O time pequeno, mas coeso de bravos espectadores não ficou desfalcado por muito tempo. Logo chegou a também aposentada Ana Falcão. “Eu sou muito, muito cinéfila. Venho a todas as mostras do CCBB. Tive um compromisso mais cedo e não deu para chegar antes”, justificou Ana.

Crítica social

O estilo anticatarse de Diaz é desenvolvido em narrativa não linear que varia entre dois núcleos da família de agricultores Gallardo. Um protagonizado por Kadyo e sua mãe, a matriarca, e outro pelo núcleo da família liderado pelo casal Marya e Fernando. Eles são subterfúgio para que o realizador desenvolva uma crítica social profunda.

O olhar afiado do cineasta alcança até a mídia popularesca representada por uma radionovela de qualidade duvidosa, que usa como chamariz de audiência o abuso sexual de uma menina pelo padrasto. O espectador é obrigado a refletir sobre o próprio cinema filipino em entrevistas concedidas pelo veterano Lino Brocka (1939-1991), o primeiro cineasta daquele país a conseguir notoriedade no exterior, crítico agudo da indústria cinematográfica local por se rebaixar aos padrões hollywoodianos.
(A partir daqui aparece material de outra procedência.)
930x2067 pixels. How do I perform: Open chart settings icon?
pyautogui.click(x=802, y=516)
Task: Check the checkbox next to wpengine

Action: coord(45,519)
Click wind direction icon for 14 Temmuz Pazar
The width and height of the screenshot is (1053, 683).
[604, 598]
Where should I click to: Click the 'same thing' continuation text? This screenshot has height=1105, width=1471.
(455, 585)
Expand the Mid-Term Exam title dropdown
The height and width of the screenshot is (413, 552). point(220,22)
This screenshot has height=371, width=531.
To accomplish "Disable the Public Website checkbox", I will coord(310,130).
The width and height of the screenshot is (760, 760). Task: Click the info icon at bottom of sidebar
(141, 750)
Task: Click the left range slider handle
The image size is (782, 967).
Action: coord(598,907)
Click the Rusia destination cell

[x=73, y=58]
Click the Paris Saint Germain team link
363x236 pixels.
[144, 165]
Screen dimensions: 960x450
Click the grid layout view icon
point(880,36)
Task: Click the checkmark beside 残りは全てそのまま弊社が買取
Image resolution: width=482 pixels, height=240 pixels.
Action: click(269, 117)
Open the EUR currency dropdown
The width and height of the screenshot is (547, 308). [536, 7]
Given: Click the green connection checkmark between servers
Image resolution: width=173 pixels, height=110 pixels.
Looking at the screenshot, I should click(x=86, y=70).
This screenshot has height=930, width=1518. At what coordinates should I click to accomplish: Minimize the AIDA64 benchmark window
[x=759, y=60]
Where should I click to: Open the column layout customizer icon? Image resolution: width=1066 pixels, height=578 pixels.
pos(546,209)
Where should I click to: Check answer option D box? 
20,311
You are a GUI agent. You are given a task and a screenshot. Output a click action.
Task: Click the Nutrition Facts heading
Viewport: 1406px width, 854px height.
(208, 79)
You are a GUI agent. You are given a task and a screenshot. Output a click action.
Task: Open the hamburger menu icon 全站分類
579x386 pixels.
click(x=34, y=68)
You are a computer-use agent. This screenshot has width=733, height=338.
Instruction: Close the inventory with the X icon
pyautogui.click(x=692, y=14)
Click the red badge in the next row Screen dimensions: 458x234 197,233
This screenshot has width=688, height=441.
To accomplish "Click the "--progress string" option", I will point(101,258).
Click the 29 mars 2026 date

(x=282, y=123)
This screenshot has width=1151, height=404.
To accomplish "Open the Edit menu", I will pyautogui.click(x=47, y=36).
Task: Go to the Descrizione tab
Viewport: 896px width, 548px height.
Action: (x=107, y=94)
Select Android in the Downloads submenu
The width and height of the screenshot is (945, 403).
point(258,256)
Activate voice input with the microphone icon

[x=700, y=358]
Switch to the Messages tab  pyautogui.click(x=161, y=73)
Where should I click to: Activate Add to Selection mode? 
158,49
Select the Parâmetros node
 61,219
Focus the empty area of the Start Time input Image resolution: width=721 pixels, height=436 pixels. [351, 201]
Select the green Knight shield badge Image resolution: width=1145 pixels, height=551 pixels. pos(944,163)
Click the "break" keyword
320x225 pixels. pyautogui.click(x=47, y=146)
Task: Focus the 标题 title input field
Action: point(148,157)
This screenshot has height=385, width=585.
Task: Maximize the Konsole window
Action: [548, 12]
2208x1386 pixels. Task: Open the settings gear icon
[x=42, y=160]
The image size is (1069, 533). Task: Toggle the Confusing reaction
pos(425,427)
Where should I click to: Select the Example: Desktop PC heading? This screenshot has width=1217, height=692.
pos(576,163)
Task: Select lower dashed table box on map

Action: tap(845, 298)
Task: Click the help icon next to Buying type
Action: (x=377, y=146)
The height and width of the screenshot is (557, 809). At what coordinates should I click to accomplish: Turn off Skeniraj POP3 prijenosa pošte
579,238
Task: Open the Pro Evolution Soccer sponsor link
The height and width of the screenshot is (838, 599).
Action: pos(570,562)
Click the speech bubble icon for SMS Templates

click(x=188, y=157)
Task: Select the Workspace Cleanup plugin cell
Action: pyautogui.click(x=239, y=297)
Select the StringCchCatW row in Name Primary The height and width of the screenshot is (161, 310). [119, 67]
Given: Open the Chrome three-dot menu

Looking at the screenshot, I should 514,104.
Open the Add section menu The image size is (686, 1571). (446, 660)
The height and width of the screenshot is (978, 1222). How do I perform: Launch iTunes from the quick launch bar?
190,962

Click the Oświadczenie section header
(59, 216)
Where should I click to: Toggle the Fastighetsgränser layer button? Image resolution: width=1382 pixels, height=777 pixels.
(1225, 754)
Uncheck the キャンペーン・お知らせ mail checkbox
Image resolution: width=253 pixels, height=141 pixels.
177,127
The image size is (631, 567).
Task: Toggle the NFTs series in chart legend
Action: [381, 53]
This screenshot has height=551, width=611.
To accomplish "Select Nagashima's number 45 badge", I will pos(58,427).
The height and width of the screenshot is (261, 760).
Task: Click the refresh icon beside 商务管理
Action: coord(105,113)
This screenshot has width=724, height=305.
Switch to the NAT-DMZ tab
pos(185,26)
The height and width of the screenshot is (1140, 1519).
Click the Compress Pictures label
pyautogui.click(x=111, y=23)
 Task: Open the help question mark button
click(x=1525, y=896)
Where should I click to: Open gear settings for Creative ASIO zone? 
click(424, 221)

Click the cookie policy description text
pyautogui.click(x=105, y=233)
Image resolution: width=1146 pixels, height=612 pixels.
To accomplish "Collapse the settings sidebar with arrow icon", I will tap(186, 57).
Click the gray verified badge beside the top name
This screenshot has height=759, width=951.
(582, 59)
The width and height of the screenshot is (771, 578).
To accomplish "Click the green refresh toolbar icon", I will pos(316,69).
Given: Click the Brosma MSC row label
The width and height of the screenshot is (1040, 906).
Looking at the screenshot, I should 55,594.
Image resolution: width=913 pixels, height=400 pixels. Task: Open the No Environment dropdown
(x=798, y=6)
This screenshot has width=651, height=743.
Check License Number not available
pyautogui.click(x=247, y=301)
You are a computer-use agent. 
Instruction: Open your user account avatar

Durante a projeção, era comum que as pessoas saíssem da sala para caminhar ou comer alguma coisa. Ao contrário do que acontece em sessões ditas normais, ninguém foi censurado por estar atrapalhando. As longas sequências sem diálogos permitiam que até mesmo os legendadores fizessem um passeio para esticar as pernas. Ao longo do dia, pessoas entravam e saíam da sala escura para saber o que estava acontecendo, mas acabavam abandonando o barco.

Às 17h, o sol já se punha do lado de fora do CCBB e a jornada dos cinéfilos estava apenas pela metade. Um casal da terceira idade quis saber que filme estava passando na mostra. Ao serem informados de que a sessão estava apenas no meio e que a película era preto e branco, eles nem se arriscaram a entrar. Enquanto isso, na tela, a trajetória dos Gallardo era mesclada à derrocada do ditador Ferdinand Marcos pela Revolução do Poder Popular. Diaz elabora análise profunda sobre seu país ao misturar as tragédias da família com a história recente das Filipinas.

“O povo filipino gosta de liberdade. Isso está no filme”, constatou o professor filipino ao fim da exaustiva sessão. “Não tive vontade de ir embora em nenhum momento”, comentou Ana. “O filme prende mesmo”, definiu o professor Jaime. Todos se declararam cansados, porém satisfeitos com a empreitada.